[Rows for locating text and elements]
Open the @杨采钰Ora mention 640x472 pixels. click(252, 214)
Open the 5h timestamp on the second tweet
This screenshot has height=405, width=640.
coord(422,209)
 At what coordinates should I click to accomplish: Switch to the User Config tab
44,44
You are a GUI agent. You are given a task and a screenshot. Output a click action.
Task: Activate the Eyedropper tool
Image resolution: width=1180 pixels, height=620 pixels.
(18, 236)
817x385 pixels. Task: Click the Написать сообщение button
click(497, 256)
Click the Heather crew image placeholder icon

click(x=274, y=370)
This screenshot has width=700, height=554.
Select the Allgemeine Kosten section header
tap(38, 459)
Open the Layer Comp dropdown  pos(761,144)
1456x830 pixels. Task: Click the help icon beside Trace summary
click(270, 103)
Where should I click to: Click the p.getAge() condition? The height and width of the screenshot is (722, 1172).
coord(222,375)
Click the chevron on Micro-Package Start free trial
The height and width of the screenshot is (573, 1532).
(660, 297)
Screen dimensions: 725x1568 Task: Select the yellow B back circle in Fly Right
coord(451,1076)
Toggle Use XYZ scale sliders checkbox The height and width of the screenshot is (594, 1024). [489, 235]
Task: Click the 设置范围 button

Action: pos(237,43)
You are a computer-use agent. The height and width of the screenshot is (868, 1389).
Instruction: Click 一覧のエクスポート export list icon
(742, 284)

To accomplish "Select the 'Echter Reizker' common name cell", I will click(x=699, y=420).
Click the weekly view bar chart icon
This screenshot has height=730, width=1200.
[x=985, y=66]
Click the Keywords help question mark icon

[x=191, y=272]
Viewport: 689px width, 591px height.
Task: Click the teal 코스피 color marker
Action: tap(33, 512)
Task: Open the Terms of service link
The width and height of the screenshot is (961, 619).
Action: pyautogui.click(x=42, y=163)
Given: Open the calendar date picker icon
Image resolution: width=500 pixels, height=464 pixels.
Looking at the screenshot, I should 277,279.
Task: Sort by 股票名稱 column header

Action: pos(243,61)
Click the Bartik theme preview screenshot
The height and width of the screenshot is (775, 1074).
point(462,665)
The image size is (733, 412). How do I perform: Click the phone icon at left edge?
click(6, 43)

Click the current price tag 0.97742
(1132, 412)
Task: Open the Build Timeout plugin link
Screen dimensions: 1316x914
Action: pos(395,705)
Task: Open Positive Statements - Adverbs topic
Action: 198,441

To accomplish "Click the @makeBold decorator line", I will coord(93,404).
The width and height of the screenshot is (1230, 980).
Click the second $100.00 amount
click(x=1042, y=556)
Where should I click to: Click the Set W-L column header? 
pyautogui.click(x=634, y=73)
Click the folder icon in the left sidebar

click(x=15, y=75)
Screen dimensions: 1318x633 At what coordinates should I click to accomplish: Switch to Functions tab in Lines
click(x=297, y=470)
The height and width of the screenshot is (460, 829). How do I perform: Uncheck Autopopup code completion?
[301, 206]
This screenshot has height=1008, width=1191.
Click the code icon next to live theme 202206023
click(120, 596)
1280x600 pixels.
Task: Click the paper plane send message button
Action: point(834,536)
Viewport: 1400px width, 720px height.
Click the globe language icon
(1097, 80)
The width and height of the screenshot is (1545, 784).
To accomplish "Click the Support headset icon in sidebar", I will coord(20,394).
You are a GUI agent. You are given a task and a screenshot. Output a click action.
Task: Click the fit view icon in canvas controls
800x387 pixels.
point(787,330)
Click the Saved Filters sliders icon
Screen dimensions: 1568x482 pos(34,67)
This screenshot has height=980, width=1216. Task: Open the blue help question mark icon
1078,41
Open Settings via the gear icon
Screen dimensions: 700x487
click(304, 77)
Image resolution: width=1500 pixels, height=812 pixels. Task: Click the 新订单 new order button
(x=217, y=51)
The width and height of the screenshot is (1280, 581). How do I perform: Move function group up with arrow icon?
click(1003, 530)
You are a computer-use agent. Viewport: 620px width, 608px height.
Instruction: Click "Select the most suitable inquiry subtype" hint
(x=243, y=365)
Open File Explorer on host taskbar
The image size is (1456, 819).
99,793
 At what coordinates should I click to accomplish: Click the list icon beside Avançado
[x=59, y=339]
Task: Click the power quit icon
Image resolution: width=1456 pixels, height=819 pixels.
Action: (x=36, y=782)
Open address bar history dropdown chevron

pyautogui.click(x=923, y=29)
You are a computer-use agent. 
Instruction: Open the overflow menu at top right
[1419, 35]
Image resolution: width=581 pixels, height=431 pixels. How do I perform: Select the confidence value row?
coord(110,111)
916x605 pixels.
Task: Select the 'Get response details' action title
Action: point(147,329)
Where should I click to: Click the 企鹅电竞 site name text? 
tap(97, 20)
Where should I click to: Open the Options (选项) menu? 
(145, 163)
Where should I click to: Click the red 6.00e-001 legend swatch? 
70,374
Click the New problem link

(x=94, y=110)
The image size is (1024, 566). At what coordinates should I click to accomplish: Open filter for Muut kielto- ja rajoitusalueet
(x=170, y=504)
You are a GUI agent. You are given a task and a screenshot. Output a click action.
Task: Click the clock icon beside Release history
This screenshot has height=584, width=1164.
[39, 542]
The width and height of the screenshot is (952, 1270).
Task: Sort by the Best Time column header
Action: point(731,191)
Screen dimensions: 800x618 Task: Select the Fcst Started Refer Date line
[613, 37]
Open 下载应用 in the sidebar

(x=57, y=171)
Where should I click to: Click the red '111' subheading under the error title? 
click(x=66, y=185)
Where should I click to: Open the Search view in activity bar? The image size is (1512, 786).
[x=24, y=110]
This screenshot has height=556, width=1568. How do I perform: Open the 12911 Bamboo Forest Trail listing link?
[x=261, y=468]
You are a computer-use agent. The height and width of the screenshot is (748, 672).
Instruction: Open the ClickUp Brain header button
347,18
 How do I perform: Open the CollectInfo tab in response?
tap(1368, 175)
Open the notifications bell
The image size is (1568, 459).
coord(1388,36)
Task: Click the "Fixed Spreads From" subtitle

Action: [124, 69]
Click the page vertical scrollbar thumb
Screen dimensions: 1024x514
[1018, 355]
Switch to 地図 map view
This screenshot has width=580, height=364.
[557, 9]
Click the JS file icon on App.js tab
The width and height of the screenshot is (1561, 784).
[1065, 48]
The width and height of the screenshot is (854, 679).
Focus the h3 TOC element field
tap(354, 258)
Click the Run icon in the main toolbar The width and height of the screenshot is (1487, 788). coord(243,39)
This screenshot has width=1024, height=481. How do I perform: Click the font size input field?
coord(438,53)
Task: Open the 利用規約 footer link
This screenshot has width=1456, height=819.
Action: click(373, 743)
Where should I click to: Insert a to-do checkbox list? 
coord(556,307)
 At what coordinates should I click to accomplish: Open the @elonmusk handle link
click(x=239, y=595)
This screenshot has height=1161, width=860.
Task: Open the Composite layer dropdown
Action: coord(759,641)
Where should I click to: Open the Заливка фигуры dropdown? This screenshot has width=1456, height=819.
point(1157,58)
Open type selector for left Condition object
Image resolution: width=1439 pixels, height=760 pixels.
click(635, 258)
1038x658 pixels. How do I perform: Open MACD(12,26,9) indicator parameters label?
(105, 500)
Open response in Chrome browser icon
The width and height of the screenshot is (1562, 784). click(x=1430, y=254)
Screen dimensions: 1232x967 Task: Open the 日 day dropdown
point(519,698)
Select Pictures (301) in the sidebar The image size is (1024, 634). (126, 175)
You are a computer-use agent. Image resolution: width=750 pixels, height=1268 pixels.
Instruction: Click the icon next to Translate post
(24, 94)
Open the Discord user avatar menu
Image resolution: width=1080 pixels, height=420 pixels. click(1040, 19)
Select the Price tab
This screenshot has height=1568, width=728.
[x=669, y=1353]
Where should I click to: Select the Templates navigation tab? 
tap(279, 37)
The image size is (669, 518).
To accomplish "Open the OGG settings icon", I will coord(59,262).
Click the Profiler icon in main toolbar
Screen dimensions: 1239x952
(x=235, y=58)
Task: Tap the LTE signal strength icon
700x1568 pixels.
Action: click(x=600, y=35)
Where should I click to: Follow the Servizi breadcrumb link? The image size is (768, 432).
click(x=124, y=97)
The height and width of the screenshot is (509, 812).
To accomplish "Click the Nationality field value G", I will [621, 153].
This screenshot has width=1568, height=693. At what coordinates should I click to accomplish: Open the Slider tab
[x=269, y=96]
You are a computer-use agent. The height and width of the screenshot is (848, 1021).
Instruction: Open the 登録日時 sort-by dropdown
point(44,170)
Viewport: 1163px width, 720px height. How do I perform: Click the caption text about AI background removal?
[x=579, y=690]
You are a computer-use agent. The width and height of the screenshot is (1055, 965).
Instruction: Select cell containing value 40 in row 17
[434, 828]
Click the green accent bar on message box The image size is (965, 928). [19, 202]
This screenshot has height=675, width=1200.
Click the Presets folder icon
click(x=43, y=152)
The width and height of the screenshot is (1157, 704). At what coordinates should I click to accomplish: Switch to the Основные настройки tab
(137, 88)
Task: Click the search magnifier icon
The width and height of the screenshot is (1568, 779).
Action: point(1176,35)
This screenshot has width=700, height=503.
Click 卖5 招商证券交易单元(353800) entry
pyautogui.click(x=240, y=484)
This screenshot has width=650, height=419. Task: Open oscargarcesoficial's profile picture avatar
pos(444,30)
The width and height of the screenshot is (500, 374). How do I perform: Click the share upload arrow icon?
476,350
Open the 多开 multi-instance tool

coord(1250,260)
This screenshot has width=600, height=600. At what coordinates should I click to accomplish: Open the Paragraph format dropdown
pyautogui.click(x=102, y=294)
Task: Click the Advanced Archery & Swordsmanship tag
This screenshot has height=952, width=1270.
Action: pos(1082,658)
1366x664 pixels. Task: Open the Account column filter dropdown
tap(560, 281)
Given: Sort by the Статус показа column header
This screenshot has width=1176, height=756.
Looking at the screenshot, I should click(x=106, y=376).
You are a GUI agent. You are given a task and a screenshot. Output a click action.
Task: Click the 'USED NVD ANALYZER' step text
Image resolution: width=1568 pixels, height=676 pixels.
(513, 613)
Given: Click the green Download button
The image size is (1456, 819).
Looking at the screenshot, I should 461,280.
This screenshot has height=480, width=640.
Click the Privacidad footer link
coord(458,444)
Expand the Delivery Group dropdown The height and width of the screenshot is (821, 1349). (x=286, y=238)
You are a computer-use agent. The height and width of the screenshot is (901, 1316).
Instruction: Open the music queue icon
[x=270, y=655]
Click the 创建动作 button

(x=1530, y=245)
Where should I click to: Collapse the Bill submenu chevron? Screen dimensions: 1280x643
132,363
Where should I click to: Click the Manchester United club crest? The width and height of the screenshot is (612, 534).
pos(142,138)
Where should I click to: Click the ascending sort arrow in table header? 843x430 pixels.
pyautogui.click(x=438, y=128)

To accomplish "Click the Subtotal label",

* WORK TO BE COMPLETED: Rewrite the rows from the line containing "Where should I click to: Click the Manchester" through the end of the rows, putting "descending" in place of "ascending" and keeping everything else the same.

* RESPONSE TO THIS EXERCISE:
Where should I click to: Click the Manchester United club crest? The width and height of the screenshot is (612, 534).
pos(142,138)
Where should I click to: Click the descending sort arrow in table header? 843x430 pixels.
pyautogui.click(x=438, y=128)

To accomplish "Click the Subtotal label",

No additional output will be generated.